[Stored data]
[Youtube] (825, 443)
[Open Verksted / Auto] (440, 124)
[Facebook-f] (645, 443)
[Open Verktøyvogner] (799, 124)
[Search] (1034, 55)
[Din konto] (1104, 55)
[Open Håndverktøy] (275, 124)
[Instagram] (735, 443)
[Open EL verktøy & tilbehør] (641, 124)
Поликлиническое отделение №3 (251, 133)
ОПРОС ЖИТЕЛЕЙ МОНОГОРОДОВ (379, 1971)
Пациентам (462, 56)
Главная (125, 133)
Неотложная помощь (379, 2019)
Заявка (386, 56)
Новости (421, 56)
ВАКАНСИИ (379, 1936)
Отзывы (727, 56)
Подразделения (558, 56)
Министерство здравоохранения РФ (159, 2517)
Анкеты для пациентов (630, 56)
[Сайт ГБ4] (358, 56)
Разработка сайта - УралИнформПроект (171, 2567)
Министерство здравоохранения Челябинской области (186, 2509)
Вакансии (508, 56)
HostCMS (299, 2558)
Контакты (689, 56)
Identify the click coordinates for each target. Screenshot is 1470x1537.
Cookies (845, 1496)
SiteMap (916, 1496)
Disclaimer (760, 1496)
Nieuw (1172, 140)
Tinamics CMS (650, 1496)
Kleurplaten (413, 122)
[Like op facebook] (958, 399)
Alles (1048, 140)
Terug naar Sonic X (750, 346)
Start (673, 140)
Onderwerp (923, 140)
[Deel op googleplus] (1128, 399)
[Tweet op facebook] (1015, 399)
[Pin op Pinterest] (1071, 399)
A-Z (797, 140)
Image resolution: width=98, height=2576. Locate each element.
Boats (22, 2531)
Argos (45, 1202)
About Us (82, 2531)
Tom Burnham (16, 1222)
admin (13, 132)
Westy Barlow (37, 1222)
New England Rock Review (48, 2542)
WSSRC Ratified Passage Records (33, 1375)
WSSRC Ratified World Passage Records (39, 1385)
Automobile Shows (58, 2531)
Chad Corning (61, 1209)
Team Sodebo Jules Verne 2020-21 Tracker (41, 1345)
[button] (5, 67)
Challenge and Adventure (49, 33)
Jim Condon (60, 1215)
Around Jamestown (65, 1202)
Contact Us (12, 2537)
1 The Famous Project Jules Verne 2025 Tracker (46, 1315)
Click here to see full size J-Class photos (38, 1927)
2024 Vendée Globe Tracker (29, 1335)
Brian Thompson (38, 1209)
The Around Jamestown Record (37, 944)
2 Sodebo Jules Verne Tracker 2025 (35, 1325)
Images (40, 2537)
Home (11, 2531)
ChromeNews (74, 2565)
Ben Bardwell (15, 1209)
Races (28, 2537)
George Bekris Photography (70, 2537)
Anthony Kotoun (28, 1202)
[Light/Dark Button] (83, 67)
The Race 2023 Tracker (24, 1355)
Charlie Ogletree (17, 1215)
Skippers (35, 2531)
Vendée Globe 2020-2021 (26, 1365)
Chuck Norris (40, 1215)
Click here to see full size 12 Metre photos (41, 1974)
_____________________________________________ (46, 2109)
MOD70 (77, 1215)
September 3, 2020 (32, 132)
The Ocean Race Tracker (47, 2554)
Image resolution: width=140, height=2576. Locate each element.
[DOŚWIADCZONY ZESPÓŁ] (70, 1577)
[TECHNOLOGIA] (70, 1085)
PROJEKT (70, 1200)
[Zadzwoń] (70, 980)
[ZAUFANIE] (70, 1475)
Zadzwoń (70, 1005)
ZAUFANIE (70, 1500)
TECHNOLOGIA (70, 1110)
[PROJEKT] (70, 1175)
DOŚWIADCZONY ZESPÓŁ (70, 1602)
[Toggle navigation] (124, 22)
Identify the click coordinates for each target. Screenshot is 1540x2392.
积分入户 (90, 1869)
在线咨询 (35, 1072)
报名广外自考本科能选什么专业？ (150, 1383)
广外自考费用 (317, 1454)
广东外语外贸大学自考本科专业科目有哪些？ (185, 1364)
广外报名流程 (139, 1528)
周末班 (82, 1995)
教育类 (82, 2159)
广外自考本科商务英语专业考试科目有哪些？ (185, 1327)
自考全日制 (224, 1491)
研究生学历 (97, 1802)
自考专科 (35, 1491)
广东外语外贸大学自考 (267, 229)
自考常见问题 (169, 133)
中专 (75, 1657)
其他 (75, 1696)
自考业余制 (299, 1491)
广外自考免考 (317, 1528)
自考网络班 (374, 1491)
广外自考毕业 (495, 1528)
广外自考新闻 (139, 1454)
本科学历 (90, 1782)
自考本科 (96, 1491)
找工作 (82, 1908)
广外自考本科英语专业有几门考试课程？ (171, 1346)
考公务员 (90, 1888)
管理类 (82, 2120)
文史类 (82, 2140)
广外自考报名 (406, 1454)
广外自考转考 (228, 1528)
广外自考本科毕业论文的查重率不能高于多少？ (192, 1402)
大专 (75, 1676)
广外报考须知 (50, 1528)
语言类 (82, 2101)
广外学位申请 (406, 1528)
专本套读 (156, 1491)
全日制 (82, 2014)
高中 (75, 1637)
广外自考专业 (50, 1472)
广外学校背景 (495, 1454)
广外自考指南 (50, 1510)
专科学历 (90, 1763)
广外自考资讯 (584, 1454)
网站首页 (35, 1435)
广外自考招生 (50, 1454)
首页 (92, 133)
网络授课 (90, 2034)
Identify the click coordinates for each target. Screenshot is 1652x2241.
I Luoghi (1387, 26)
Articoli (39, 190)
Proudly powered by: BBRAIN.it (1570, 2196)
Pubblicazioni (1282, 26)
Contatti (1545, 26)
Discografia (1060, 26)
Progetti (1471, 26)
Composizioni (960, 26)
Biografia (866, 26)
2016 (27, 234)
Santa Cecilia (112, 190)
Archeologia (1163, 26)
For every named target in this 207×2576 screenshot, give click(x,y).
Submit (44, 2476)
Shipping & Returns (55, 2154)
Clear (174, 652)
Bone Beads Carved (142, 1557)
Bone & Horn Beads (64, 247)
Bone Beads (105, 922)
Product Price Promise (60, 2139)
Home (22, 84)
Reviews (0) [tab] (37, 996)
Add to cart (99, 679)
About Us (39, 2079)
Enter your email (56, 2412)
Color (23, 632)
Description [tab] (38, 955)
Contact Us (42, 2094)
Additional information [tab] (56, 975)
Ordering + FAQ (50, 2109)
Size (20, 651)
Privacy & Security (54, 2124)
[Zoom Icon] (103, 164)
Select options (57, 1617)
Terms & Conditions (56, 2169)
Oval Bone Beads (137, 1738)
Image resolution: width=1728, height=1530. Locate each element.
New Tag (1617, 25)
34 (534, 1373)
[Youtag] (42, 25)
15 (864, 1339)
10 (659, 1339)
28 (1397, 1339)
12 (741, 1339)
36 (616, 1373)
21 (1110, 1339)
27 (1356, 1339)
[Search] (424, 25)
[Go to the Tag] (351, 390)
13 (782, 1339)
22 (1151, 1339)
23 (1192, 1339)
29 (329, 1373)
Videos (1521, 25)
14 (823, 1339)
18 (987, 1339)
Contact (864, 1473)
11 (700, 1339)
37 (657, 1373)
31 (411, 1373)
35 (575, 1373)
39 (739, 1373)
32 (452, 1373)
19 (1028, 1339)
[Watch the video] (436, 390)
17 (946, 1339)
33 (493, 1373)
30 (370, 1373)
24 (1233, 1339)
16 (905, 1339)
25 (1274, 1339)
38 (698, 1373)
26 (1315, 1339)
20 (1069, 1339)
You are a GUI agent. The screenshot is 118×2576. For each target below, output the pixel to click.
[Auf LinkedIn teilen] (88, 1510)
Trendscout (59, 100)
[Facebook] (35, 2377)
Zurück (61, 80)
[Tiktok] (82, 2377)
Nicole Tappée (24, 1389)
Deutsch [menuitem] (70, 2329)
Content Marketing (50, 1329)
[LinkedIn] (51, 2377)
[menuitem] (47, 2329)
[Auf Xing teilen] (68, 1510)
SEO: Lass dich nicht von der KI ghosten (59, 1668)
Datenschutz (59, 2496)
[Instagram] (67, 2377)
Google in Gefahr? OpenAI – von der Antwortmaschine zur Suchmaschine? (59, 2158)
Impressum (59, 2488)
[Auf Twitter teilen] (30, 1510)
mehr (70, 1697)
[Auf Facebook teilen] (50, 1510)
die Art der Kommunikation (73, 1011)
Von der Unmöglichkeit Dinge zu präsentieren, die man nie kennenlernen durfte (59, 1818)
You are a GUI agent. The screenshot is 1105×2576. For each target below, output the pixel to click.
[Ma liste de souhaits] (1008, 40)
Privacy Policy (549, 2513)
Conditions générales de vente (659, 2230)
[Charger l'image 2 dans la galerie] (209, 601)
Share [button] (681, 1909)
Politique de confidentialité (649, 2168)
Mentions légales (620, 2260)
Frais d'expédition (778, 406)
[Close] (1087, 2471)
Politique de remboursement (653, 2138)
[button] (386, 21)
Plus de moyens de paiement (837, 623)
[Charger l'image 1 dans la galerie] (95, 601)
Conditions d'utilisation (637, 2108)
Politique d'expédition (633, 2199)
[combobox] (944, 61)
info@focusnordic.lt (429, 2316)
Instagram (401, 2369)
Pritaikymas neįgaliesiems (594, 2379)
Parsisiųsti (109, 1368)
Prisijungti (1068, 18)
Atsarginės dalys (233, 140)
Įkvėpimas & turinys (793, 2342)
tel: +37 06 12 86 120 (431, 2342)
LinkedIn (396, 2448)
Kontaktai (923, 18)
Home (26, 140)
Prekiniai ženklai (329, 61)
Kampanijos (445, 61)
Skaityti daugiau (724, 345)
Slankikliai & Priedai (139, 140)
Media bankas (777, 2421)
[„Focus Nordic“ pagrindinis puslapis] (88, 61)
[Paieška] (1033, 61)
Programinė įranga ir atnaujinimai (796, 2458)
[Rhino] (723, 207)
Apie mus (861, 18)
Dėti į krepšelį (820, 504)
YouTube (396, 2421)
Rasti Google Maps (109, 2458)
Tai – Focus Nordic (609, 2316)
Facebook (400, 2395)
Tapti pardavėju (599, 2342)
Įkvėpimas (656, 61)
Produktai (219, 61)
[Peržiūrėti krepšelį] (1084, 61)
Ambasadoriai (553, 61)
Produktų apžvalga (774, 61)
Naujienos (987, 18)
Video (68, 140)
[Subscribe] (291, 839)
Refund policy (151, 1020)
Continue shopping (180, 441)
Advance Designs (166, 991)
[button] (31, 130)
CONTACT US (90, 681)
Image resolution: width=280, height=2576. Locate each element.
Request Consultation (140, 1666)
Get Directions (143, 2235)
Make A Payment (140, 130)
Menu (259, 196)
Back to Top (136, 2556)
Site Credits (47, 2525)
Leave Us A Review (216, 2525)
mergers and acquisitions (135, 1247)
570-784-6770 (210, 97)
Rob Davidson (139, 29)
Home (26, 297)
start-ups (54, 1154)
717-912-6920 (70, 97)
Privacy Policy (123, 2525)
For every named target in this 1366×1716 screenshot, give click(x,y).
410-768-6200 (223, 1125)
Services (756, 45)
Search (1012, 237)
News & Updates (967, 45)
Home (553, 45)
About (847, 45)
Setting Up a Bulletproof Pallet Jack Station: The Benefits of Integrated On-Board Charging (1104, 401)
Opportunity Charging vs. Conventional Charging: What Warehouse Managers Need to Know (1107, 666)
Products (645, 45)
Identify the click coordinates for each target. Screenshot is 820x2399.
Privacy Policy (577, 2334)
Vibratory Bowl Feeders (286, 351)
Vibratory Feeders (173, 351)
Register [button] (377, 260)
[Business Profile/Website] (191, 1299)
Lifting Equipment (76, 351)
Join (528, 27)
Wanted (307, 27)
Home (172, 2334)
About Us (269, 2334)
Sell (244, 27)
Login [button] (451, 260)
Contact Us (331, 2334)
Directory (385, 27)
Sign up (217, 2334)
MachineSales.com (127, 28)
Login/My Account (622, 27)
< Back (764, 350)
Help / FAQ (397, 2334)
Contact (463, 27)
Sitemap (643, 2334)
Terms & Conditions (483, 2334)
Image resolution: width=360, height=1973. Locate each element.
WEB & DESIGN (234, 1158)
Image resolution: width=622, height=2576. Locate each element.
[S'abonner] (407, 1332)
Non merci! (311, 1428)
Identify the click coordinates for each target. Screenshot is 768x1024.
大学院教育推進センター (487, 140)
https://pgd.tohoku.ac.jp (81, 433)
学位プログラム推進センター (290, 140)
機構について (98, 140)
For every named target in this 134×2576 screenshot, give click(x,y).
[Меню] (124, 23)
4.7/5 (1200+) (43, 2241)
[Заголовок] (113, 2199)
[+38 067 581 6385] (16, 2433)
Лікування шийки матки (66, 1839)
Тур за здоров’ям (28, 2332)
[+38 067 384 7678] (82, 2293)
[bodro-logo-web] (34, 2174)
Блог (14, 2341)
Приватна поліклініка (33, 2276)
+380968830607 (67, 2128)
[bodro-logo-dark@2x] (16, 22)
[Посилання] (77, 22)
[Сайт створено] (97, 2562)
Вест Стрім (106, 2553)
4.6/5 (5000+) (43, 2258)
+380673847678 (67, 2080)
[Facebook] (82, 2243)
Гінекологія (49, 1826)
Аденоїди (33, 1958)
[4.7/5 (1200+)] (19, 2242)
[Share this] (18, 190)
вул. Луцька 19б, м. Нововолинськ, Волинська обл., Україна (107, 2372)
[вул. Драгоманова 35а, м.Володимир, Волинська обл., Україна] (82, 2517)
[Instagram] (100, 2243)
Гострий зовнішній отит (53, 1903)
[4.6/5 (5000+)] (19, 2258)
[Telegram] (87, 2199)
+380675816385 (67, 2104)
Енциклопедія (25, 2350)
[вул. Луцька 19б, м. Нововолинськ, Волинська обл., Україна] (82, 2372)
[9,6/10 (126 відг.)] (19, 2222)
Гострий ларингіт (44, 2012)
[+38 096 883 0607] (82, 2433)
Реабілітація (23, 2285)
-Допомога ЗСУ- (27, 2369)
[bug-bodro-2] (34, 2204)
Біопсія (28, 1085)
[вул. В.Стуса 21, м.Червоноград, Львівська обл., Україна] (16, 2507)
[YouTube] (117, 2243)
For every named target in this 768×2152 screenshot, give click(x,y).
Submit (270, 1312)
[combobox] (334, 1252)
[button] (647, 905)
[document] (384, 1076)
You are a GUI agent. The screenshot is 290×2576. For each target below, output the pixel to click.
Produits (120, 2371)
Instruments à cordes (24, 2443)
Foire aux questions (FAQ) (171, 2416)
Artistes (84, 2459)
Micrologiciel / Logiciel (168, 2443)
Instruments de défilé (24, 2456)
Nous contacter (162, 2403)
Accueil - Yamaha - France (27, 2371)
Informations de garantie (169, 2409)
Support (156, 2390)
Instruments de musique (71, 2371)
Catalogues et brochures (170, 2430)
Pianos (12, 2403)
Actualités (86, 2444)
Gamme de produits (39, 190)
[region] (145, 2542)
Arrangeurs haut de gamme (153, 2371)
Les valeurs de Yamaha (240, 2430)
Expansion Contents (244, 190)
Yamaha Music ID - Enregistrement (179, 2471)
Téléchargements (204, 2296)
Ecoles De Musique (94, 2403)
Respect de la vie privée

**YOUR OBJECTIVE**
Copy out the range of lines above starting at the line with "广东外语外贸大学自考 (267, 229)" and ending at the line with "专本套读 (156, 1491)", exactly and including both.

**EXPECTED ANSWER**
广东外语外贸大学自考 (267, 229)
自考常见问题 (169, 133)
中专 (75, 1657)
其他 (75, 1696)
自考业余制 (299, 1491)
广外自考免考 (317, 1528)
自考网络班 (374, 1491)
广外自考毕业 (495, 1528)
广外自考新闻 (139, 1454)
本科学历 (90, 1782)
自考本科 (96, 1491)
找工作 (82, 1908)
广外自考本科英语专业有几门考试课程？ (171, 1346)
考公务员 (90, 1888)
管理类 (82, 2120)
文史类 (82, 2140)
广外自考报名 (406, 1454)
广外自考转考 (228, 1528)
广外自考本科毕业论文的查重率不能高于多少？ (192, 1402)
大专 (75, 1676)
广外报考须知 (50, 1528)
语言类 (82, 2101)
广外学位申请 (406, 1528)
专本套读 (156, 1491)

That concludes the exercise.